Pojechałam później na rower, tak stęskniłam się za rowerem –
dziś od dłuższego czasu, był cudny dzień.
Postanowiłam kupić trochę
owoców i przejechać się zwyczajnie bez celu.
Jechałam w kierunku lasu miejskiego.
Wjeżdżałam na obrzeża
miasta.
Zakupów nie miałam dużo, bo pierwszą partię zawiozłam do domu.
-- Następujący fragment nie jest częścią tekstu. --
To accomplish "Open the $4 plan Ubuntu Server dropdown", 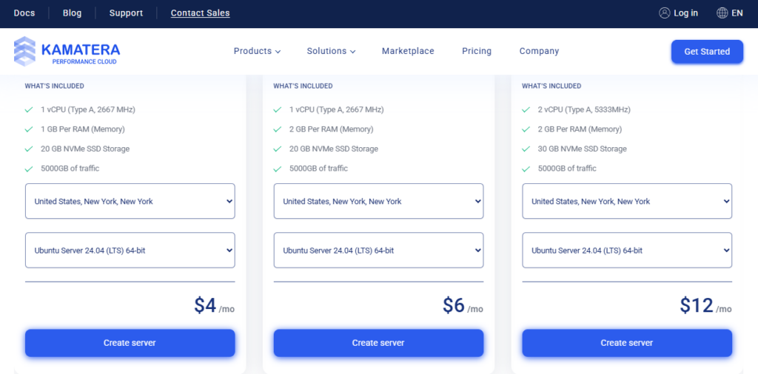I will [x=130, y=251].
Przede
mną jechał jakiś człowiek, dziwnie się zachowywał, tak, go rzucało raz w prawo
raz w lewo, wyglądał jakby miał dostać ataku epilepsji.
W końcu przewrócił się.
Podjechałam do niego, myślałam, że stracił przytomność, ale on tylko, był taki
wystraszony jak by był w szoku.
Co się stało?
Okazało się, że guma z bagażnika
przytrzymująca bagaż odpięła się i wkręciła się w łańcuch unieruchamiając mu
prawą stopę.
Wiózł jakieś narzędzia na działkę, wszystko rozsypało się na
chodniku.
Z 10 min mi zajęło nim pomogłam mu się wyplątać z tej niewoli..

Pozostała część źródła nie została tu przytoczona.